News

MIT affiliates embroiled in Wikileaks fiasco

Alleged Wikileaker Bradley Manning connected to MIT affiliates, former students

MIT often finds itself connected to stories of national and international significance, and 2010 was no exception. Wikileaks, an organization which publishes leaked documents online, found itself in the middle of a global political firestorm after publishing documents detailing American operations in Iraq and Afghanistan, and later diplomatic cables from U.S. embassies the world over. The alleged leaker responsible for handing over these documents to Wikileaks? Bradley Manning, an Army private who had visited Pika in summer 2009 and came again to MIT in January 2010.

Manning, who had been outed to authorities by ex-hacker Adrian Lamo, had allegedly received assistance from two MIT students, according to Lamo. An August CNN article noted that Lamo claimed both MIT men worked for Wikileaks, and were Facebook friends with Adrian Lamo and Bradley Manning. The Boston Globe also reported that an MIT graduate had met with Manning in January of last year, and exchanged e-mails with him about security issues. But the former student also told the Globe, “I categorically deny that I had any role in helping Manning leak anything.”

At MIT, Manning had participated in an e-mail thread about security and theft prevention in a storage unit at Metropolitan Storage Warehouse. “Can anyone recommend a hard-to-pick-but-not-insanely-expensive padlock?,” asked Danny J. B. Clark, a friend of Manning’s who is associated with Pika, in the original e-mail to the thread. The query was carbon-copied to Manning and a number of MIT individuals, but the storage unit in question had no connection to Manning.

One of the individuals copied to the thread, David House, is currently an independent contractor working with the MIT Center for Digital Business. House, who helped set up the Bradley Manning Support Network, penned a column in December on firedoglake.com, describing Manning’s conditions at a detainment facility in Quantico, VA.

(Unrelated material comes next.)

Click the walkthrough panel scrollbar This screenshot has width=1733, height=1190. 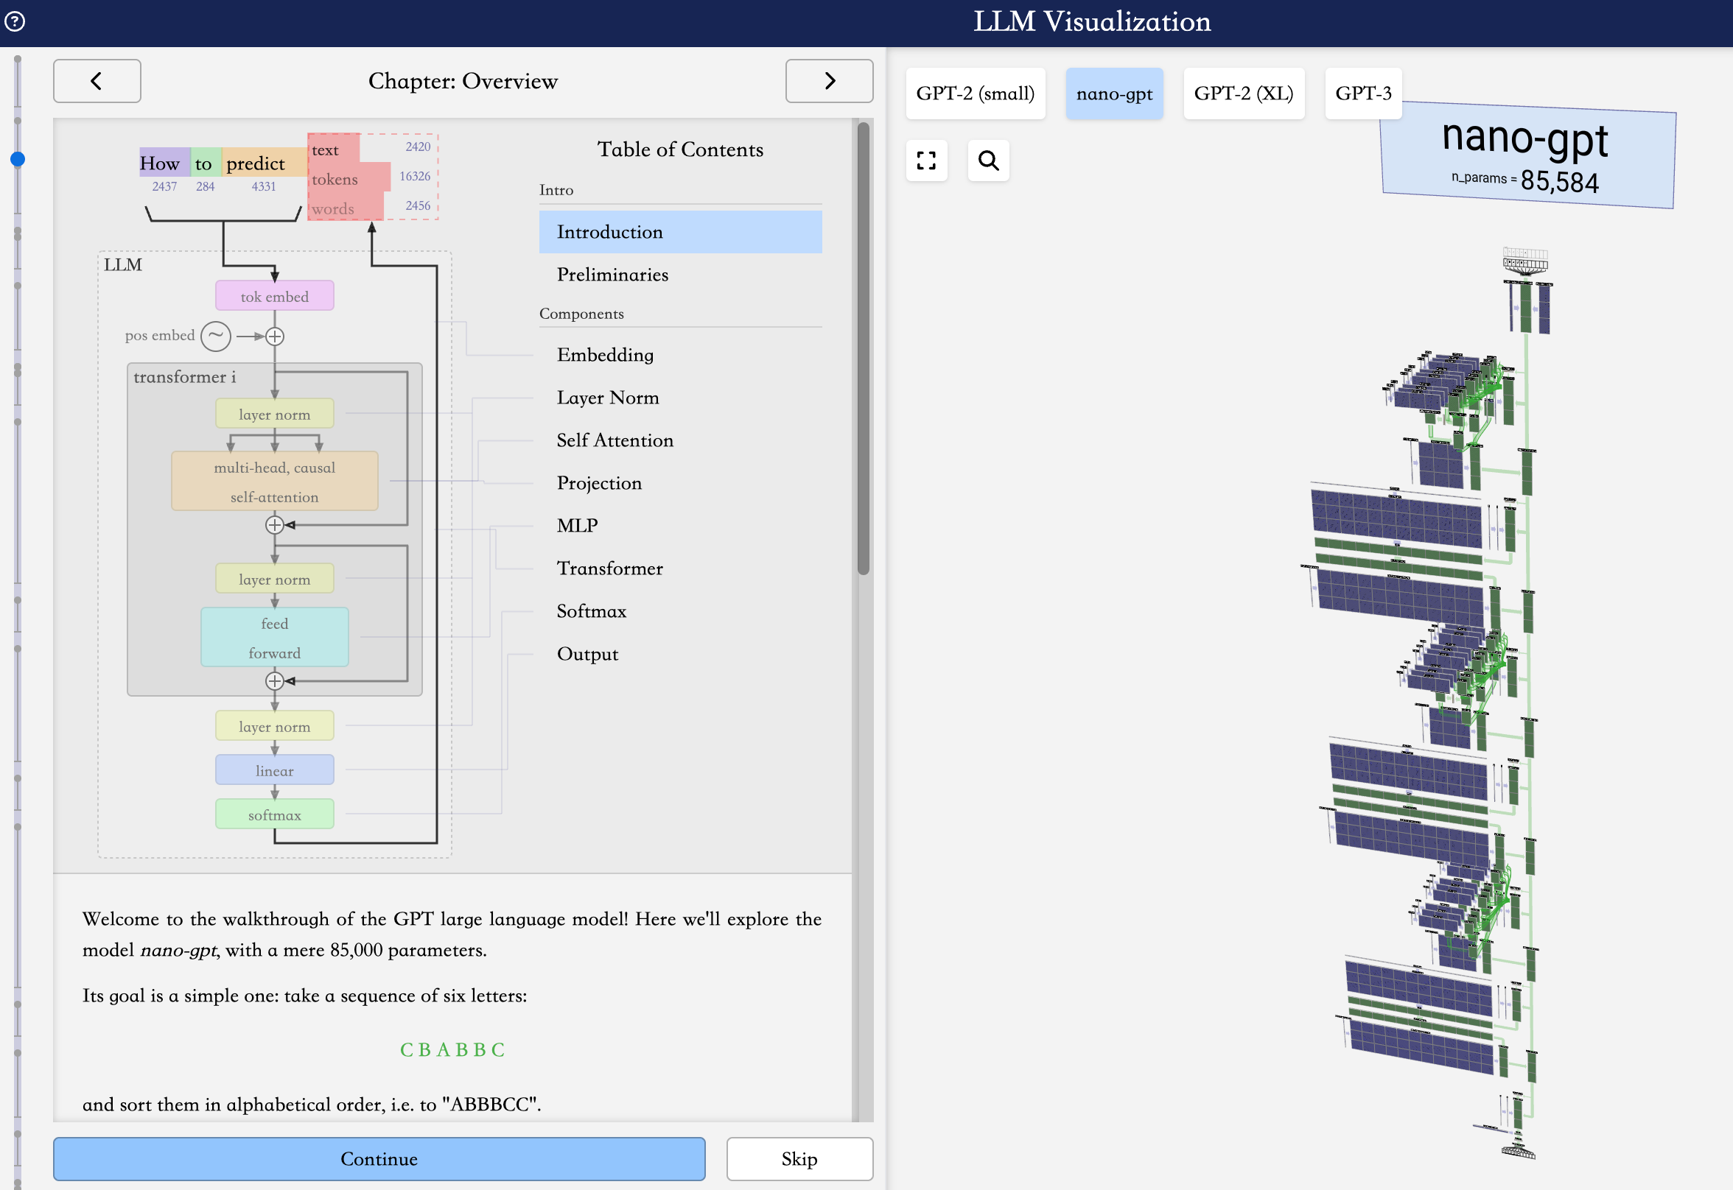(x=863, y=349)
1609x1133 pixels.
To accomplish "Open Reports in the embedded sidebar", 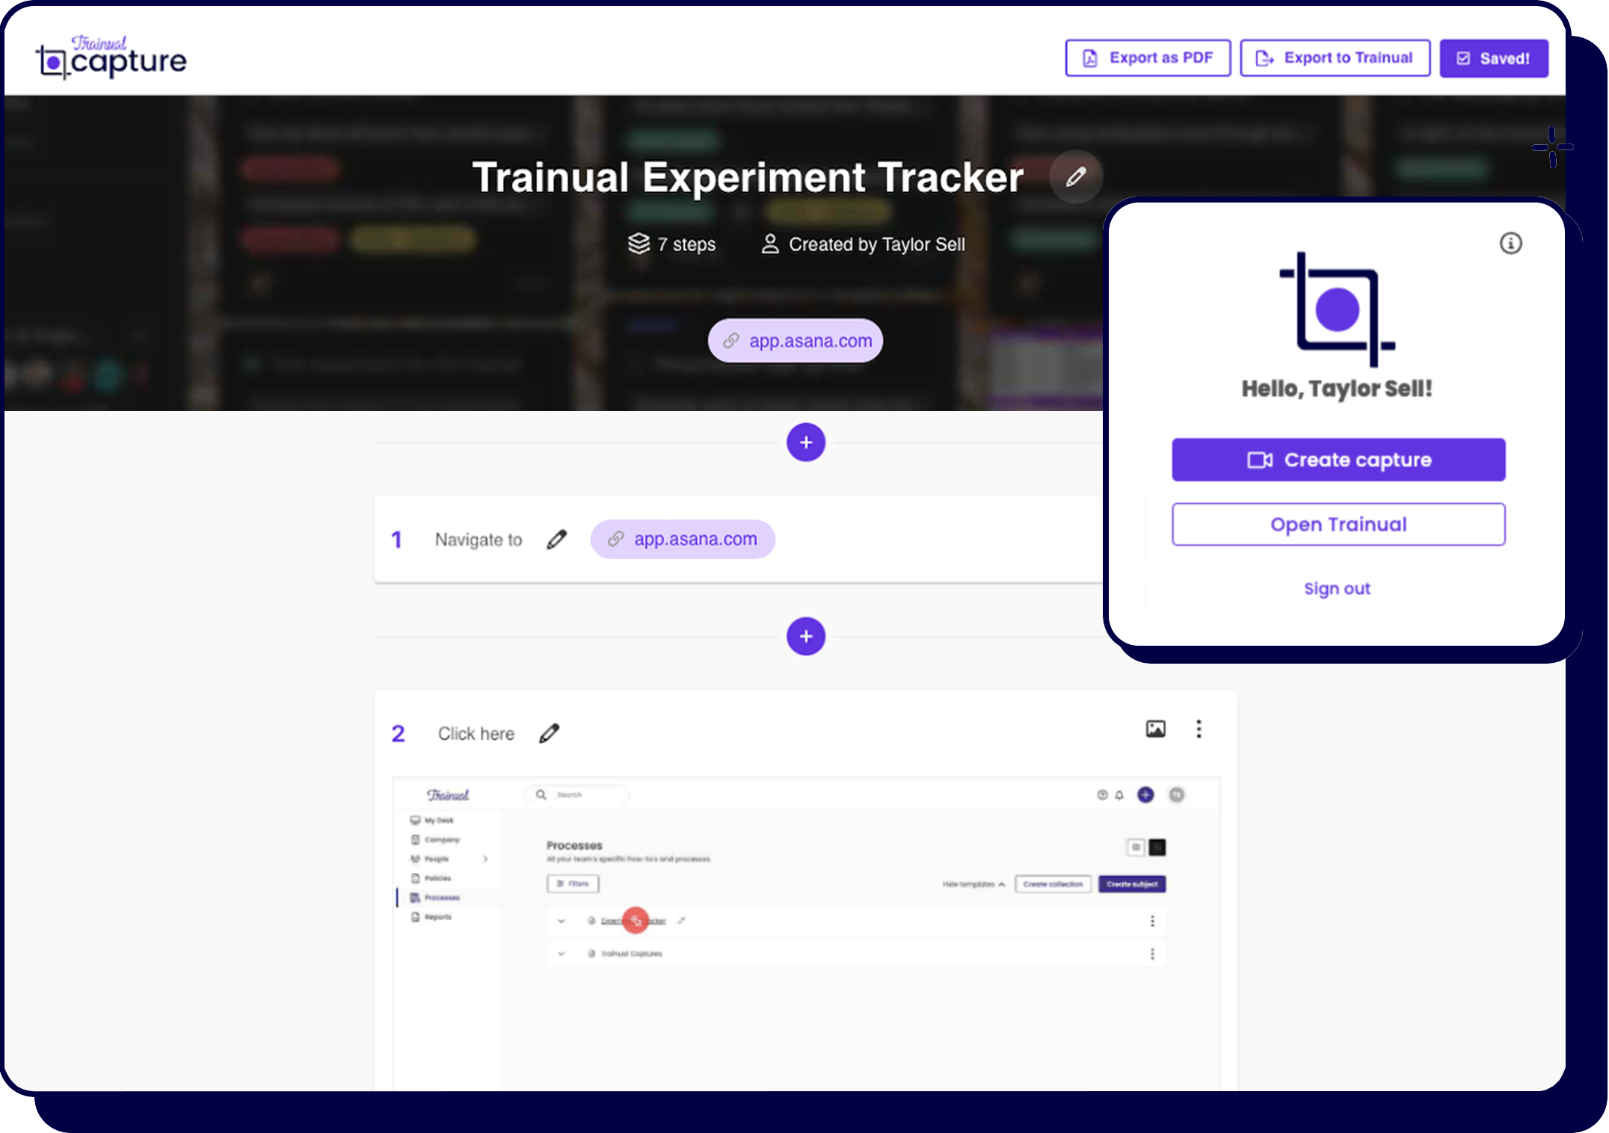I will tap(437, 916).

According to the column, House is “one of the few people allowed to visit Bradley Manning.” House says that Manning has been held under a Prevention of Injury (POI) order, despite being cleared by a military psychologist. Under a POI order, Manning is isolated for 23 hours per day, limiting his “social contact, news consumption, ability to exercise, and that places restrictions on his ability to sleep,” wrote House. The New York Times has reported that last month, Amnesty International called Manning’s conditions “unnecessarily harsh and punitive,” in a letter to Defense Secretary Robert M. Gates.

But Pentagon officials have fired back against House’s story, claiming that Manning is treated just as any other maximum custody detainee would be, and that decisions to impose POI or suicide watch were made in consultation with medical authorities.

Also last year, House was detained a Chicago’s O’Hare Airport, where Homeland Security officials questioned him about his visits to Manning, according to a November Salon.com article. The agents seized House’s electronic equipment, including a laptop, digital camera, cell phone, and flash drive. The American Civil Liberties Union said in December that the government returned House’s items after sending a letter to Homeland Security.

In a December interview with the Boston Globe, House said he plans on conducting a forensics report on his laptop, to see if anything had been “deleted or implanted.”

“You hear about the U.S. government overstepping its bounds, but you never really come face to face with it,” said House to the Globe. “I’ve come face to face with it, and it has been a jarring experience for me, to say the least.”

House has not responded to multiple requests from The Tech for comment.